## Problem requirements
Across the entries that follow, count the lines with the string "panel" and reply with that count alone.

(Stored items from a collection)
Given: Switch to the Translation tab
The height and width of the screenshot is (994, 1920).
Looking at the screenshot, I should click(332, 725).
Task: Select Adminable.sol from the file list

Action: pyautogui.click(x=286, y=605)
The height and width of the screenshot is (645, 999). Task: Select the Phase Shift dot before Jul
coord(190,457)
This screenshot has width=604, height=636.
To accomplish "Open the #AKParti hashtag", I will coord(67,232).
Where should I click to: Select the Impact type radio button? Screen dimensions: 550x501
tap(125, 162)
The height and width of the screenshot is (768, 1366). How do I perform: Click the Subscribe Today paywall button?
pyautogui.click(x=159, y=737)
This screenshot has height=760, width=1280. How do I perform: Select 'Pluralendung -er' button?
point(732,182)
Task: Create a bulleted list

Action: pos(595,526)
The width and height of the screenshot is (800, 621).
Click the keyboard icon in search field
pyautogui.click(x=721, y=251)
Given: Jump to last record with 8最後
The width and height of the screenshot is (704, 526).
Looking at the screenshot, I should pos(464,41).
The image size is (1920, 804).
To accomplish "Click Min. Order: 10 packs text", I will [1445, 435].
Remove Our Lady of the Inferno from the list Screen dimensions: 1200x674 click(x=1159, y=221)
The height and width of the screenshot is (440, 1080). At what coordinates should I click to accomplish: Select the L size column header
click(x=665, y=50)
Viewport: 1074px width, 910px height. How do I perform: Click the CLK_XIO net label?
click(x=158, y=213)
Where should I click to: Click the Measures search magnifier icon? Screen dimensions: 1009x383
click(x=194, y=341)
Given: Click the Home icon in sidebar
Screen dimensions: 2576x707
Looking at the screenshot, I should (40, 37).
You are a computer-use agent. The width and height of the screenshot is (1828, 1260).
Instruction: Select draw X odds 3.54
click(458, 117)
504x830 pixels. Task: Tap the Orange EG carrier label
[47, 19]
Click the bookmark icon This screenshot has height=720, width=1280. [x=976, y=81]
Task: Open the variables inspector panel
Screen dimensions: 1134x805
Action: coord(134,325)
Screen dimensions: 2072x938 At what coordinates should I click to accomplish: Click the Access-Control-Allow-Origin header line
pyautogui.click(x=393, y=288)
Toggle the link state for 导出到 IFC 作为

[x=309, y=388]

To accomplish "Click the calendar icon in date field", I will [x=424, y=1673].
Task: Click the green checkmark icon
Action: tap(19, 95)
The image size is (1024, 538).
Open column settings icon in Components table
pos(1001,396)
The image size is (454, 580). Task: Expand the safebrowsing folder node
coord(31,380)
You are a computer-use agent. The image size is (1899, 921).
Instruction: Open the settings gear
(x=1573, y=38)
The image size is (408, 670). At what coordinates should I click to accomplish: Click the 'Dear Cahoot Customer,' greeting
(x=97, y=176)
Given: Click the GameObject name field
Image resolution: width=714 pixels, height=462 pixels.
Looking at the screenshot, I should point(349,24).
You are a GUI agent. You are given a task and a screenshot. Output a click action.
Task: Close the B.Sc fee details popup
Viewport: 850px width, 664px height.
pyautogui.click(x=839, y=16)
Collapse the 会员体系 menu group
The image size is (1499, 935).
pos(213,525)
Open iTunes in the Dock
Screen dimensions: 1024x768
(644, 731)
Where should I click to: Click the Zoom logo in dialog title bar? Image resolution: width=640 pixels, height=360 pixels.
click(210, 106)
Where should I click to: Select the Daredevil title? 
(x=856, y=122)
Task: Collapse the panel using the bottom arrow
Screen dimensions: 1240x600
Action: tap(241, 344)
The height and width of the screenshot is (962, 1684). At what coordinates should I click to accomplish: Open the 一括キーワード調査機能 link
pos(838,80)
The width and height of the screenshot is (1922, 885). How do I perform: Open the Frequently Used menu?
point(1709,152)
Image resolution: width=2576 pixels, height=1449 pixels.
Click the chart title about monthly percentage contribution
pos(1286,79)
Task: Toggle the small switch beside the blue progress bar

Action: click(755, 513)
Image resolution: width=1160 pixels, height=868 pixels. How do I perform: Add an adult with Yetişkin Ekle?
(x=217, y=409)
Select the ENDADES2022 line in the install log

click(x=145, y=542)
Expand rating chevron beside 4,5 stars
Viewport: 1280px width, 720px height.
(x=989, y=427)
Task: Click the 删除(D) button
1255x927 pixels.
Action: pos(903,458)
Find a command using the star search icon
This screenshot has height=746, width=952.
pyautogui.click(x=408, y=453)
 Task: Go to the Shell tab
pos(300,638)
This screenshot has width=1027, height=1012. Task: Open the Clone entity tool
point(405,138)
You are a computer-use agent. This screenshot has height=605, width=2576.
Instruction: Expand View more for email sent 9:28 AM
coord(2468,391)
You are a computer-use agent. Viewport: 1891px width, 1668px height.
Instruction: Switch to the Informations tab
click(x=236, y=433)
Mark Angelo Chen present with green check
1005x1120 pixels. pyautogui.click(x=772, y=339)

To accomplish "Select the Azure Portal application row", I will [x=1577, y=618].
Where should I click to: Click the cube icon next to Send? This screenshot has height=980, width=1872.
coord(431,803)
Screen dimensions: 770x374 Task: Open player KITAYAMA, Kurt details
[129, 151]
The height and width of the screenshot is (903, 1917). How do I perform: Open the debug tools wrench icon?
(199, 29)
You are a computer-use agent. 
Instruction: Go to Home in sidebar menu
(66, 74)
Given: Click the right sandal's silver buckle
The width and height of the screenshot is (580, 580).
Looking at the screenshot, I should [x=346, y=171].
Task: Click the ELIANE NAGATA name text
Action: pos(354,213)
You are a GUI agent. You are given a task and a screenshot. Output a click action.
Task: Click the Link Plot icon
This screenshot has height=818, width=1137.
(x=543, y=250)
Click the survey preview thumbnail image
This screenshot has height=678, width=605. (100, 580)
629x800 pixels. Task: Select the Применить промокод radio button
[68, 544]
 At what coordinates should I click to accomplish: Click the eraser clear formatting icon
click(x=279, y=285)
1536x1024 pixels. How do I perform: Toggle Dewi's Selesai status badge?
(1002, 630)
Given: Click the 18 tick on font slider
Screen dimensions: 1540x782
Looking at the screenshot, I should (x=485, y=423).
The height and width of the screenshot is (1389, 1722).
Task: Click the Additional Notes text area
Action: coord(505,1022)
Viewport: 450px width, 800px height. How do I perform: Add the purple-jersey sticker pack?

## Solution for this task
2